## STATED TASK 1
In the post on potential GDP, what is effective demand described as?
## STATED TASK 2
Decide whether each statement agrees with the post on potential GDP, giving yes or no and quoting the words of the post that settle it. (a) The first graph draws on data from 1967. (b) The orange line shows the difference between effective demand and potential GDP. (c) The three variables move linearly in real time.
## STATED TASK 3
Please carry on writing the post on potential GDP from the point where it stops.

## GIVEN TEXT
------------

I have been working on understanding potential GDP better. I have been saying in the past that potential GDP is affected by demand and is not just by employing available labor and capital at "natural" rates". So now I have the model to show it.
I first start with this graph (data from 1967), which plots the differences between Effective demand, real GDP and potential GDP.
There are 3 variables to relate in this model, effective demand, real GDP and potential GDP. Real GDP is real current output. Potential is the center of the business cycle around which real GDP moves. Effective demand is the upper limit upon the cycle of real GDP.
The difference between effective demand and real GDP is on the x-axis. Then the blue line is the difference between effective demand and potential GDP through the business cycles. The orange line is the difference between real GDP and potential GDP. The black line is just effective demand - real GDP plotted to itself and has a slope of 1.
You can visualize the x-axis as potential GDP. The y-axis is the LRAS curve at the top of the business cycle. The blue line is effective demand over potential GDP in the business cycle. The orange line is how real GDP moves up and down around potential GDP in the business cycle. When the orange line is negative to the right, there is a recessionary gap... positive to the left is an inflationary gap.
Now these 3 variables do not move linearly in real time. Yet this model puts their relative movements in linear form.
Here is the recent data since 2010.

------------

## DATASET EXTRACT

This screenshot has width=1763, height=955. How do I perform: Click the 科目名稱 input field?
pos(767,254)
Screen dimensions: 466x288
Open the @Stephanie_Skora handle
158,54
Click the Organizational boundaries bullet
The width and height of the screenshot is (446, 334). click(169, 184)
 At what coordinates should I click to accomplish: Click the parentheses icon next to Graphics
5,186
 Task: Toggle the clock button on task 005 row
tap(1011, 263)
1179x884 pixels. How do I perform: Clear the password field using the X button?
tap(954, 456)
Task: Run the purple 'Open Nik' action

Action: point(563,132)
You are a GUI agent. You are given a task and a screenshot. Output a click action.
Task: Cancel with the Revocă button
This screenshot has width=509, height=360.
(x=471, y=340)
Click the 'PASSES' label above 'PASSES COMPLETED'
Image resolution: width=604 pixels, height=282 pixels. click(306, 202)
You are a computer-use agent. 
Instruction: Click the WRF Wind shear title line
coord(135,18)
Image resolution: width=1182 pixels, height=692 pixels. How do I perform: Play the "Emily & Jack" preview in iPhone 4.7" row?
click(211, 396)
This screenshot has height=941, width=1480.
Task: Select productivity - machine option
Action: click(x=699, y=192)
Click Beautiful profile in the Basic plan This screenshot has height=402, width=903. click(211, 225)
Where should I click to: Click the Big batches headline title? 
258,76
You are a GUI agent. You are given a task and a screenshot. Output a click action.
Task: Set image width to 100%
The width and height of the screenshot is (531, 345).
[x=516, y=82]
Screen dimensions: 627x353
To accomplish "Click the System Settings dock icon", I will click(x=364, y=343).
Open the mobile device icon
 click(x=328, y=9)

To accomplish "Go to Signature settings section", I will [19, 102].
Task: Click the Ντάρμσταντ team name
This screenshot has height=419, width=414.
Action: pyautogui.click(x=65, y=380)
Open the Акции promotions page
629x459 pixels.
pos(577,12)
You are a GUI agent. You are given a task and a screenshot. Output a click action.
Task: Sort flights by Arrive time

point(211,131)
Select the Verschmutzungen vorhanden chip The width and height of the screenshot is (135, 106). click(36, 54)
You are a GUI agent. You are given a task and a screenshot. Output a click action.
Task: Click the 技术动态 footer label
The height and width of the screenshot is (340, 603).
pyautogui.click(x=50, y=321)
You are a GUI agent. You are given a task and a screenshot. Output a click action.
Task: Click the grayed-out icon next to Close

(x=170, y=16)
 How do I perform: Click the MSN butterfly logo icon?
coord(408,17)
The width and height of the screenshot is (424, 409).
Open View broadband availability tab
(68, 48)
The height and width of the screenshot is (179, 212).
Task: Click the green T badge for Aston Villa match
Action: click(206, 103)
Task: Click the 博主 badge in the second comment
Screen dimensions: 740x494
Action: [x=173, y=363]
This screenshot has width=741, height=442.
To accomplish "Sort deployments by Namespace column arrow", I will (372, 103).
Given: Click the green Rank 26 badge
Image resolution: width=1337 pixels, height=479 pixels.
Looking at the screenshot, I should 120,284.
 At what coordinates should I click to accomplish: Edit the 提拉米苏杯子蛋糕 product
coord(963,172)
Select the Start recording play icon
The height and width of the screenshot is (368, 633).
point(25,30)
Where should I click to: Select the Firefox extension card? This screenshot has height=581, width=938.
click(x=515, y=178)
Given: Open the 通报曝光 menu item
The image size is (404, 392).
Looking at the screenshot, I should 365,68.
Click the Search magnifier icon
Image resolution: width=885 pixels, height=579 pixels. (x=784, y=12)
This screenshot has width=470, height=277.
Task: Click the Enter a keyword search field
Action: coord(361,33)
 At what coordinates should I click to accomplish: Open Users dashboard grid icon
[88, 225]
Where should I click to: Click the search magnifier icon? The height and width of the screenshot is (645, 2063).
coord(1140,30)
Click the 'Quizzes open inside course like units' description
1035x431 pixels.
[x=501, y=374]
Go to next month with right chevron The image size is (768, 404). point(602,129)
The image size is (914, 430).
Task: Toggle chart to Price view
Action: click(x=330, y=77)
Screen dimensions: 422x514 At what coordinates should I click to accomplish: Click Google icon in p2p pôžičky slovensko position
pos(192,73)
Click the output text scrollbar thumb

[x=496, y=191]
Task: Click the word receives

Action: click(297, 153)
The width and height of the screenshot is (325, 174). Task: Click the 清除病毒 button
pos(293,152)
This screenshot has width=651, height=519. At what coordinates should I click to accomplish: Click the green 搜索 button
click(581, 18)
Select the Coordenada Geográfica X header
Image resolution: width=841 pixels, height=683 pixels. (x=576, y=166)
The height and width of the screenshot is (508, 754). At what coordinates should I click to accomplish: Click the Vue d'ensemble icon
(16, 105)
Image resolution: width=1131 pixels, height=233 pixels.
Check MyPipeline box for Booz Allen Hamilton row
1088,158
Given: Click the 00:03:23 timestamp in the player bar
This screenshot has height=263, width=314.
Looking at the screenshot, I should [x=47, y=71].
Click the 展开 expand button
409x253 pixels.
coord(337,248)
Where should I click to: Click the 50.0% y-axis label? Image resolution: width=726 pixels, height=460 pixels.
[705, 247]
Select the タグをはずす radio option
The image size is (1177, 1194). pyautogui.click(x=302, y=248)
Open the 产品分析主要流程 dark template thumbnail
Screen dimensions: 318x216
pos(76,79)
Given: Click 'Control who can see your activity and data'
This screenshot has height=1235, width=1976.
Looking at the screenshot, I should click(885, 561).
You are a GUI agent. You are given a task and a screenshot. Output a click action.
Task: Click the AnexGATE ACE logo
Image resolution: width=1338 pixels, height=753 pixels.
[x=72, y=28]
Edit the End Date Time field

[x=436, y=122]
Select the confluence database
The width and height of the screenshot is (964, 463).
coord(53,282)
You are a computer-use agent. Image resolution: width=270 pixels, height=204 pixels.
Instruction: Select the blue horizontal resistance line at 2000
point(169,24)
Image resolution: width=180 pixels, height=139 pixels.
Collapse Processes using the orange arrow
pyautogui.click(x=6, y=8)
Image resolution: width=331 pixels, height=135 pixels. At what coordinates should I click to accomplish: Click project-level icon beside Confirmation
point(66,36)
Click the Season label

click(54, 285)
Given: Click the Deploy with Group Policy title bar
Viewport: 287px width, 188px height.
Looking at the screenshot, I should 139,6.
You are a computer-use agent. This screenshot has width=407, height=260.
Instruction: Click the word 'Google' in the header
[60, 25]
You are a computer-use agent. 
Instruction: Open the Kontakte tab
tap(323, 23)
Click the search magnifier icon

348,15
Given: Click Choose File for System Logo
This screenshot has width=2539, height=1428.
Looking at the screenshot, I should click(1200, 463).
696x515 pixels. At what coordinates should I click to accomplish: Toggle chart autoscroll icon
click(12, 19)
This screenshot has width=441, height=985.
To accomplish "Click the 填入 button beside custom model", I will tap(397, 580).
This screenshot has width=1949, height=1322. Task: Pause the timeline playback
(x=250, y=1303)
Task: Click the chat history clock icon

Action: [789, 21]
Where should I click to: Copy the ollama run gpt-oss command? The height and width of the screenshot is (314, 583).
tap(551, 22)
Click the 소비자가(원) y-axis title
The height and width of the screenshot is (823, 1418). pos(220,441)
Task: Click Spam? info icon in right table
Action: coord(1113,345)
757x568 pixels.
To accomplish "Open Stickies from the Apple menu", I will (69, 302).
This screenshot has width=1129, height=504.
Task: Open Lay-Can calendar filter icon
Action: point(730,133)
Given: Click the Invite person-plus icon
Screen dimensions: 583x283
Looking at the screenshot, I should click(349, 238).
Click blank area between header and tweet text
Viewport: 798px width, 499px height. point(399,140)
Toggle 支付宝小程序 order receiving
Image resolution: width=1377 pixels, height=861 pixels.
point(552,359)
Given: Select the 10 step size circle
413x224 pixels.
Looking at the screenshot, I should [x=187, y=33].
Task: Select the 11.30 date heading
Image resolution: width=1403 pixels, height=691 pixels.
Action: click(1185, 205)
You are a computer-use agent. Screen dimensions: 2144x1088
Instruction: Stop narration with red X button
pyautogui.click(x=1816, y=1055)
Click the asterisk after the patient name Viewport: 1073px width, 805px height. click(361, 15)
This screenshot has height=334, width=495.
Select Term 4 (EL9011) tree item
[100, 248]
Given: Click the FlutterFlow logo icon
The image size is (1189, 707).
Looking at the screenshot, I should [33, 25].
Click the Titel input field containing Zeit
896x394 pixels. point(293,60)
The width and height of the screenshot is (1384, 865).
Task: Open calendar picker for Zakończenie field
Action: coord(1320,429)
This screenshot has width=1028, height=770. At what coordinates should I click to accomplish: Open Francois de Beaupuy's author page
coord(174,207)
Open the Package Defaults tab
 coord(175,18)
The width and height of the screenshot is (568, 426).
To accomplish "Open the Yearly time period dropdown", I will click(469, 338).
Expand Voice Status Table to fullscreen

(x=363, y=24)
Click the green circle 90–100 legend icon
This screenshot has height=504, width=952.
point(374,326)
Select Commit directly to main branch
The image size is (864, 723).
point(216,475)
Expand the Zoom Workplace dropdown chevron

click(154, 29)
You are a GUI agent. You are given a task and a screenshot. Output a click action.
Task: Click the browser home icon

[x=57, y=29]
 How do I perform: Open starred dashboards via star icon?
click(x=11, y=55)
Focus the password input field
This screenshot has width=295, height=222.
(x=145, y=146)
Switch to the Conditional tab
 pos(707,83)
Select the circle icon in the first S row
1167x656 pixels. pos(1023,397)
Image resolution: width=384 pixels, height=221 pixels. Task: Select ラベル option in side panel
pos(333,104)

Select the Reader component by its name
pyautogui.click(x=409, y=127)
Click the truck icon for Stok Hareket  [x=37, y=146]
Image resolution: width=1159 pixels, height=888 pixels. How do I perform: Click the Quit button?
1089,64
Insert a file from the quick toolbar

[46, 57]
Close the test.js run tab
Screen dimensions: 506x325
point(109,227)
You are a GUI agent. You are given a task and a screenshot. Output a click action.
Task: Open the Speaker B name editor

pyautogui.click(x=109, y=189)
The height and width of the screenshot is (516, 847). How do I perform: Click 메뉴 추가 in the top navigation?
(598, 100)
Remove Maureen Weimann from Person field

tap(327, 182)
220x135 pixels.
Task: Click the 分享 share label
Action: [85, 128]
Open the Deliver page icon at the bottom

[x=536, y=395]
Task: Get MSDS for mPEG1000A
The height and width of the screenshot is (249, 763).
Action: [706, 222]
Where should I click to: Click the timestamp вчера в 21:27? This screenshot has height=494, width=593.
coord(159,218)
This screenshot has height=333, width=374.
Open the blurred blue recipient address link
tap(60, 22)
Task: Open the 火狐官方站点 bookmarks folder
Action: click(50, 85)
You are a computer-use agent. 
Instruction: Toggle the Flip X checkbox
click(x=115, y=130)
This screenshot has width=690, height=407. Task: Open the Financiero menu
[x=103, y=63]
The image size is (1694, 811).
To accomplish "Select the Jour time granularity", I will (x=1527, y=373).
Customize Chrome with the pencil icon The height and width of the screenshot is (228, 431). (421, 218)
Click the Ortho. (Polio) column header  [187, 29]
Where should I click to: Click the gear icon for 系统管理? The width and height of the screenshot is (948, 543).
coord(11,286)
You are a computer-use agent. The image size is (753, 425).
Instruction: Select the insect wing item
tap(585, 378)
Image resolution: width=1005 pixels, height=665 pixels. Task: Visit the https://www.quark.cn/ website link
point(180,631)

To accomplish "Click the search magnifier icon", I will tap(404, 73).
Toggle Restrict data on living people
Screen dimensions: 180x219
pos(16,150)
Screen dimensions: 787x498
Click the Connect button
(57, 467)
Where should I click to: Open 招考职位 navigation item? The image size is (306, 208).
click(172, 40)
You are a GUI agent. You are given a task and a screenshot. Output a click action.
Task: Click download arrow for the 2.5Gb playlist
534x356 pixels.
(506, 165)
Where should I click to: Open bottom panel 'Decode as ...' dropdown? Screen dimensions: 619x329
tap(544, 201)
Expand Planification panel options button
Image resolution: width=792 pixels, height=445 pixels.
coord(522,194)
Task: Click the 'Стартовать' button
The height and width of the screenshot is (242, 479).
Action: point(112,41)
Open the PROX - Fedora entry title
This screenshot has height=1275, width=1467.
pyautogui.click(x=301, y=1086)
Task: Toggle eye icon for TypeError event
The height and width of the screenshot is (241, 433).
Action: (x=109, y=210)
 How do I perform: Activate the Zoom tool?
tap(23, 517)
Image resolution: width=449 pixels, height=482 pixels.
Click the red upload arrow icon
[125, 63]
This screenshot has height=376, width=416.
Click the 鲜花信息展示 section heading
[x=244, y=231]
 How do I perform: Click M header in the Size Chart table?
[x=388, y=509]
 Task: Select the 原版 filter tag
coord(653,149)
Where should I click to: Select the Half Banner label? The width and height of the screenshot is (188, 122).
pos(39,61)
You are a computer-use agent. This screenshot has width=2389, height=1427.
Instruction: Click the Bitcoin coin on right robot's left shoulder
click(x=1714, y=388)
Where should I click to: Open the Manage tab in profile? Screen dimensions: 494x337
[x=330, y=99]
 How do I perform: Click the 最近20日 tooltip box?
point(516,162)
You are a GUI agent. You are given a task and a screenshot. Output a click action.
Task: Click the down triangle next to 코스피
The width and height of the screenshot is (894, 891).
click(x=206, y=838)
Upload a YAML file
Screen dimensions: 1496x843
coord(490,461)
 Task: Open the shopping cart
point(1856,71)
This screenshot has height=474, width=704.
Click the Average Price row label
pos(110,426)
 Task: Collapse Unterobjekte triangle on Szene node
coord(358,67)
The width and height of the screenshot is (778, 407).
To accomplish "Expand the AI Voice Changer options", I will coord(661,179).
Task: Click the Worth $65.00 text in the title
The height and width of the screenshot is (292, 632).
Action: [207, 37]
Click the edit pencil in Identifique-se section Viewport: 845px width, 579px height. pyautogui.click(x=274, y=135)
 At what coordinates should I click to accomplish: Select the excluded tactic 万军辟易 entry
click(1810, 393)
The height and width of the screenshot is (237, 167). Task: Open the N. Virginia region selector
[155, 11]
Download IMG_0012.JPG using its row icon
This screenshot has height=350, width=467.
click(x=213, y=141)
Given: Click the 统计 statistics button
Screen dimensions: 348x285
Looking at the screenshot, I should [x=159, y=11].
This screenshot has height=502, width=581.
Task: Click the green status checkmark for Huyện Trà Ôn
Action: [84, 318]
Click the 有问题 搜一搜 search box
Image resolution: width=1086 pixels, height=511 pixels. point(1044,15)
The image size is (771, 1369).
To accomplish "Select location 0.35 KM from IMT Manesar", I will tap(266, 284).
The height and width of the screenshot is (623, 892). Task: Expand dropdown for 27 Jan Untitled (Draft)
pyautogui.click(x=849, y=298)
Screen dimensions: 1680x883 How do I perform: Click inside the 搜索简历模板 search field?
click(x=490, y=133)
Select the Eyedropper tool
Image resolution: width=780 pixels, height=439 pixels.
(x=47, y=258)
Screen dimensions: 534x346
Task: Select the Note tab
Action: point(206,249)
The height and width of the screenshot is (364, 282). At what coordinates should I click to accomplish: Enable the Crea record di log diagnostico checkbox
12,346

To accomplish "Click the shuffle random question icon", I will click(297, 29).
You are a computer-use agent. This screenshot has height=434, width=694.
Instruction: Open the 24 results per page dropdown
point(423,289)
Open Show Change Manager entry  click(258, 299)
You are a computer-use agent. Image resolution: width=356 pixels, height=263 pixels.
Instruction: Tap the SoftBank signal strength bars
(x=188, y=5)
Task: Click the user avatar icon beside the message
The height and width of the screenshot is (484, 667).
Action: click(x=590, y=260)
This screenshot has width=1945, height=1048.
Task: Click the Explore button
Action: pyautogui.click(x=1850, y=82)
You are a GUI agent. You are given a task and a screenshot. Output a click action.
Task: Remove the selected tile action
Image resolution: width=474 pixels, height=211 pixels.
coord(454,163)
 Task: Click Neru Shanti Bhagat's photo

------------

## EXERCISE RESULT 1
Effective demand is the upper limit upon the cycle of real GDP.

## EXERCISE RESULT 2
(a) Yes: "I first start with this graph (data from 1967)".
(b) No: "The orange line is the difference between real GDP and potential GDP."
(c) No: "Now these 3 variables do not move linearly in real time."

## EXERCISE RESULT 3
The trend line for the difference between effective demand and potential GDP has a slope of 0.83 and a y-intercept of 267. The trend line for the difference between real GDP and potential GDP has a slope of -0.17 and a y-intercept of 267. If you subtract the orange line from the blue line, you get the yellow line of effective demand - real GDP.
(ED - PGDP) - (rGDP - pGDP) = ED - rGDP
(0.83 * ED-rGDP + 267) - (-0.17 * ED-rGDP + 267) = ED - rGDP
There are more dynamics in the model that I will not mention in this post. I want to get to the equation for potential GDP.
I take both the equations for the orange and blue lines...
rGDP - pGDP = -0.17*(ED - rGDP) + 267
ED - pGDP = 0.83*(ED - rGDP) + 267
Both equations solve for the same potential GDP...
pGDP = 0.83*rGDP + 0.17*ED - 267
What does this equation say?... The movement of potential GDP (pGDP) is determined 83% by rGDP and 17% by effective demand. Most of potential GDP is determined by the productivity of the labor and capital utilized. Yet, a portion is determined by the effective demand limit which looms overhead. If real GDP stays steady, but effective demand falls, potential GDP will fall too... by 17% of the fall in effective demand.
PGDP will be below rGDP and ED when rGDP and ED are equal at the effective demand limit... in the currect case by $267 billion (2009 $$). Potential GDP is below because it represents the center of the business cycle which lies below the top end of the business cycle.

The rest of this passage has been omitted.